*** Data to examine ***

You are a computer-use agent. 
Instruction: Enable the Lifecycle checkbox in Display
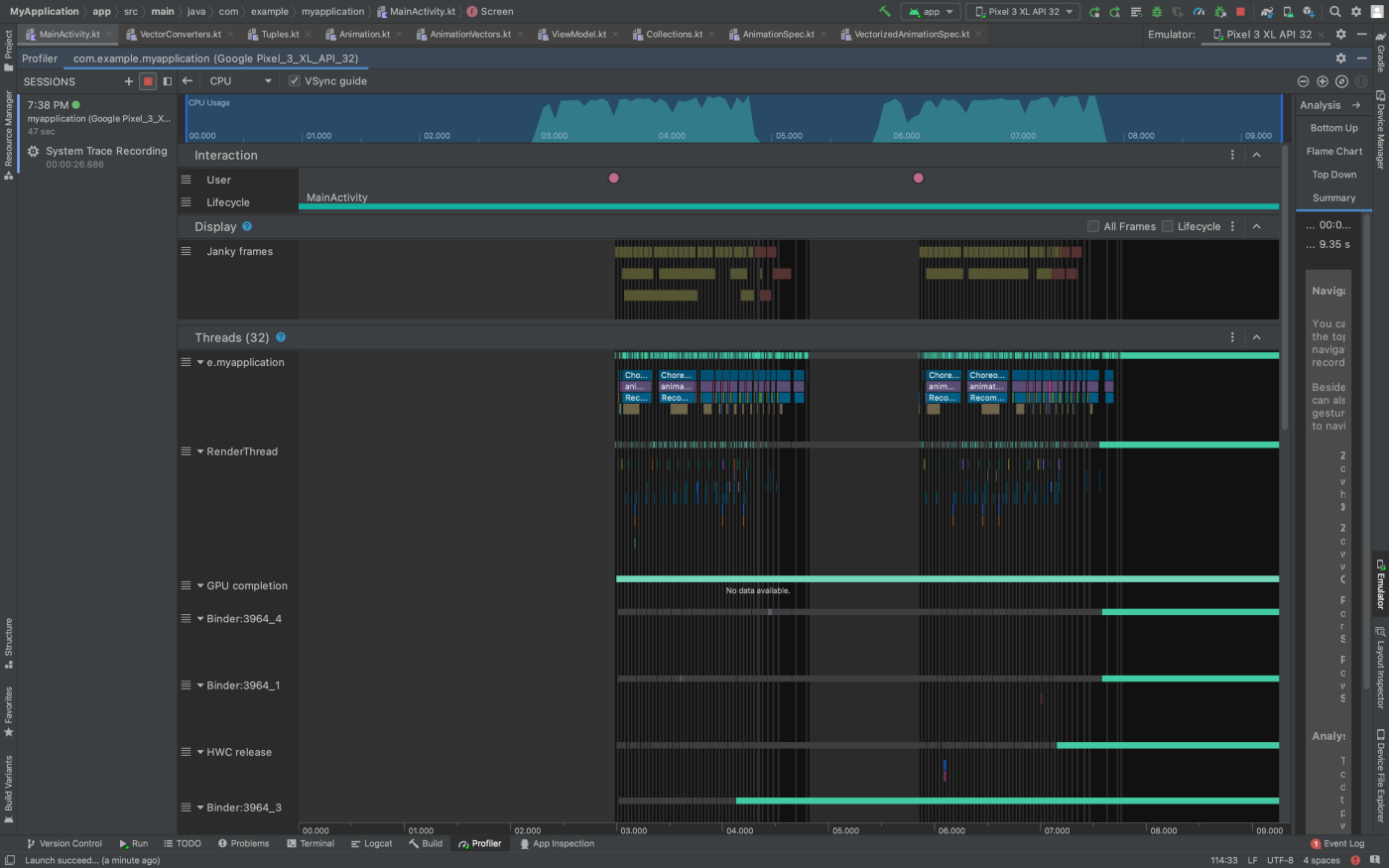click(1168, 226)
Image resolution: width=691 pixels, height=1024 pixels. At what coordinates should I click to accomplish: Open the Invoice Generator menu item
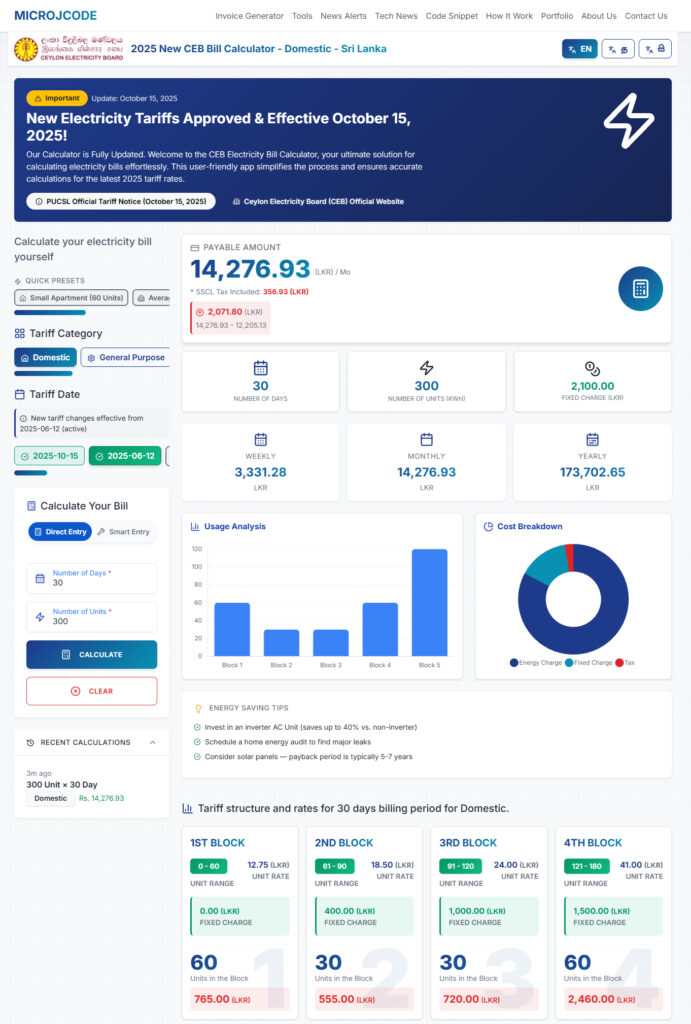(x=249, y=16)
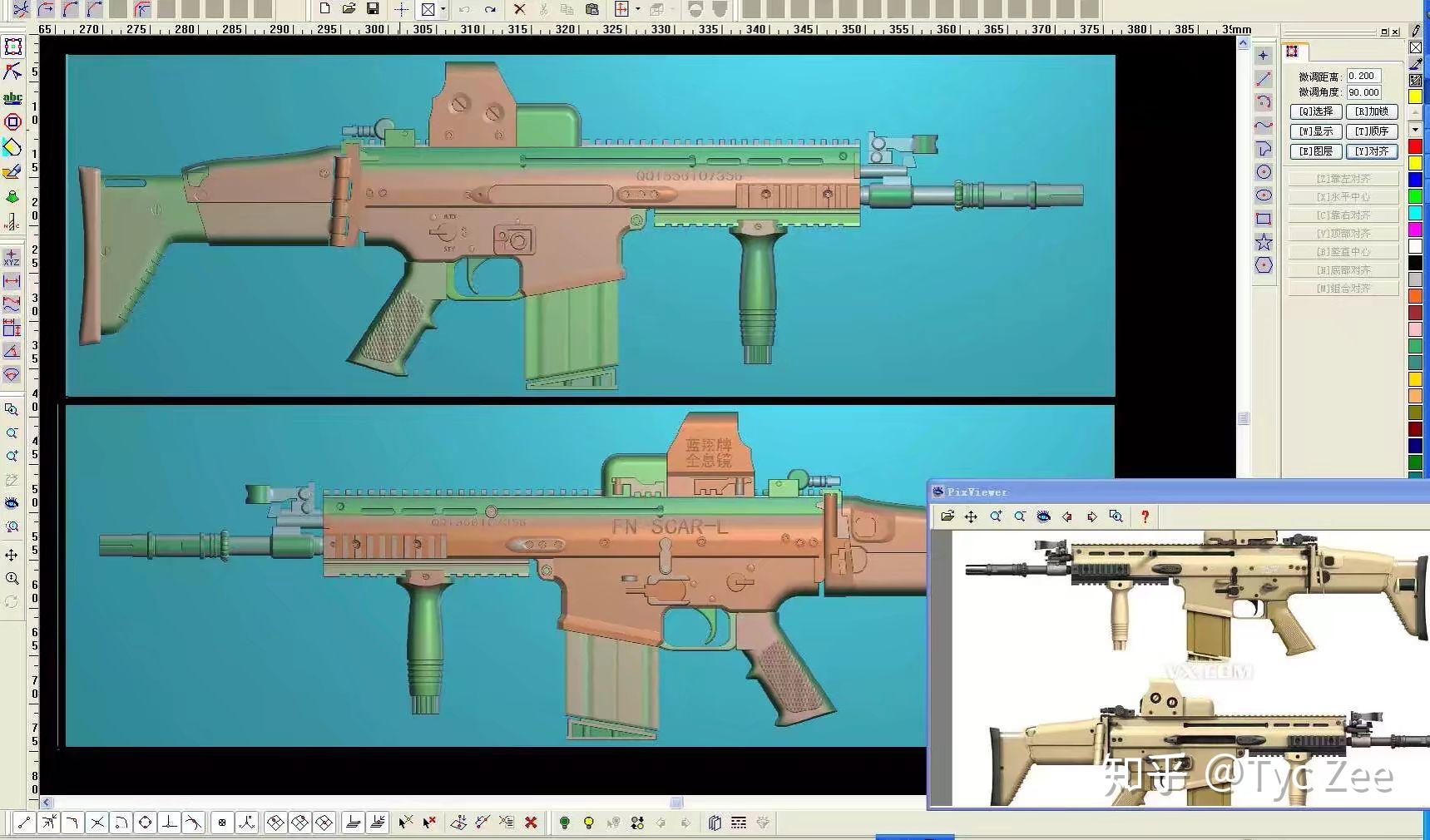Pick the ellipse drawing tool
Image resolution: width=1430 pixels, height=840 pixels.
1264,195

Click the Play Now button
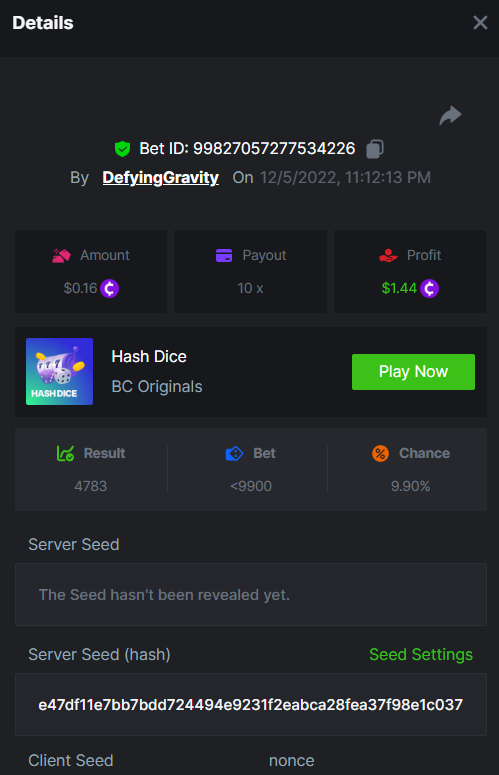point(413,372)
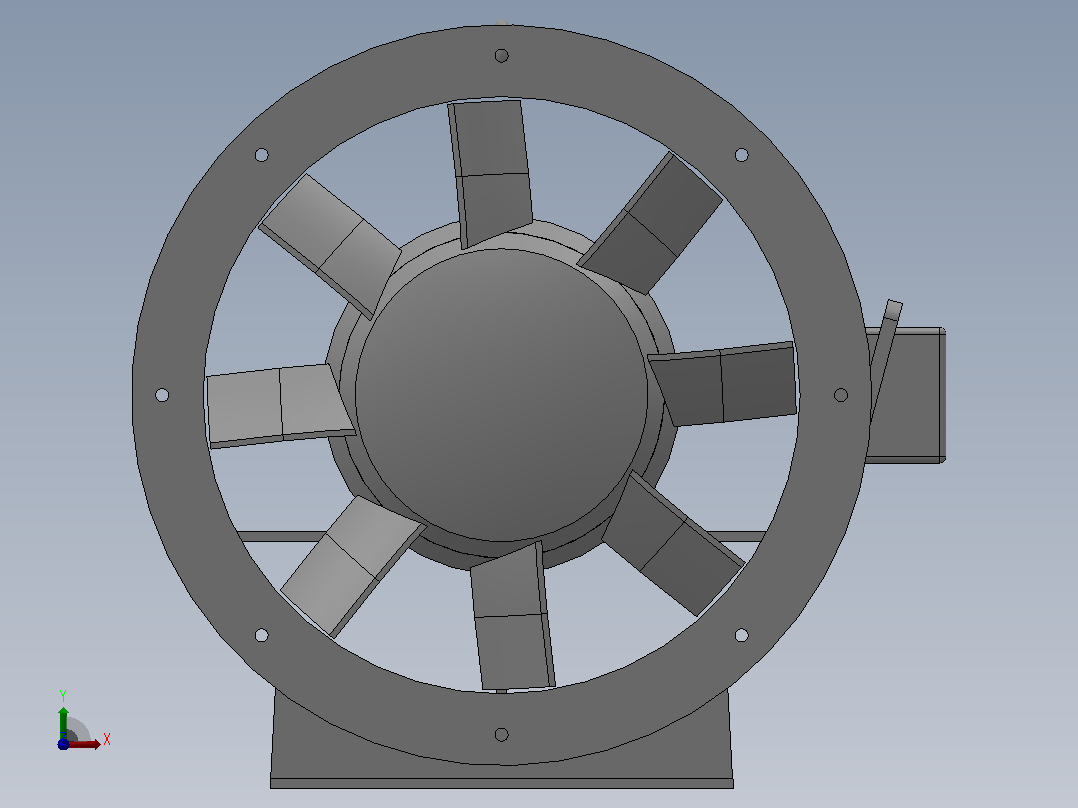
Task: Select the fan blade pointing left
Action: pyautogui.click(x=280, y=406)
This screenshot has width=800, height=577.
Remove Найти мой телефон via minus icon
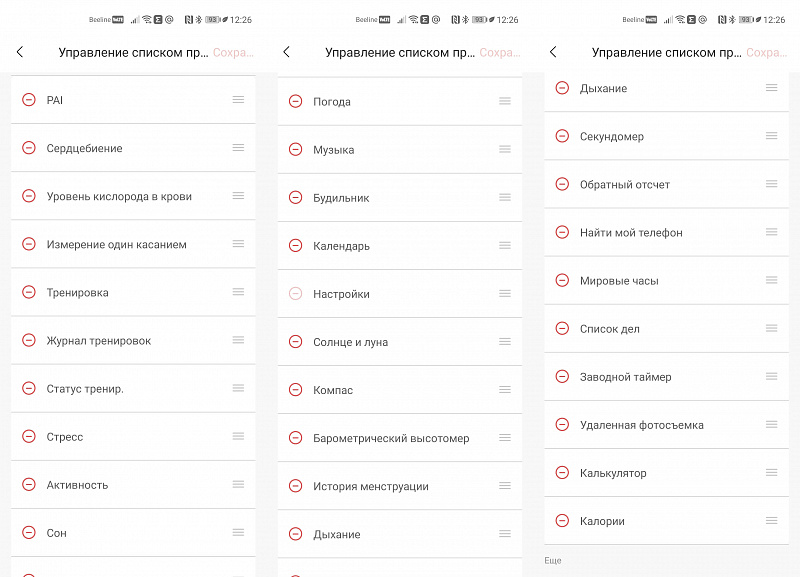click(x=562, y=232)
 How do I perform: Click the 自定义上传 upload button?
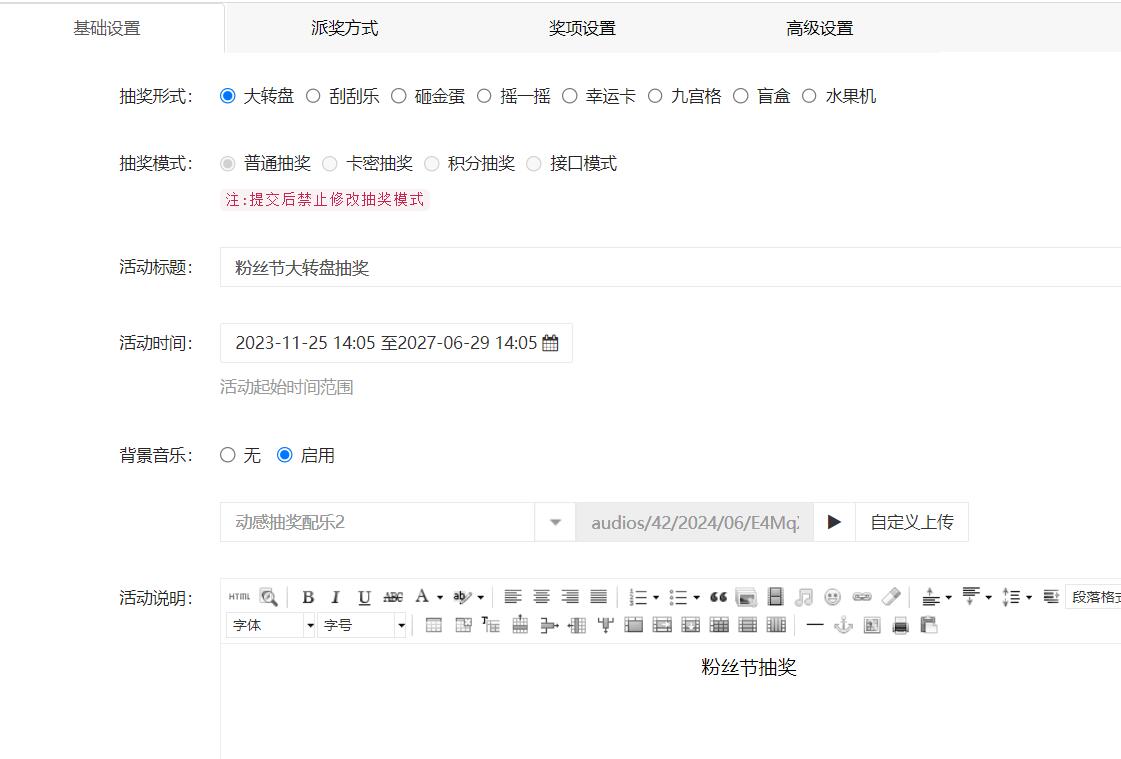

*** End of Data to examine ***

# Instructions for the task
The records above are to be quoted exactly, with all pictures left out.

# Your response
You are a computer-use agent. 
Instruction: Enable the Lifecycle checkbox in Display
click(1168, 226)
Image resolution: width=691 pixels, height=1024 pixels. At what coordinates should I click to accomplish: Open the Invoice Generator menu item
(x=249, y=16)
Pick the ellipse drawing tool
Image resolution: width=1430 pixels, height=840 pixels.
1264,195

Click the Play Now button
point(413,372)
Task: Select the fan blade pointing left
Action: pyautogui.click(x=280, y=406)
This screenshot has width=800, height=577.
Remove Найти мой телефон via minus icon
click(x=562, y=232)
 How do I perform: Click the 自定义上传 upload button?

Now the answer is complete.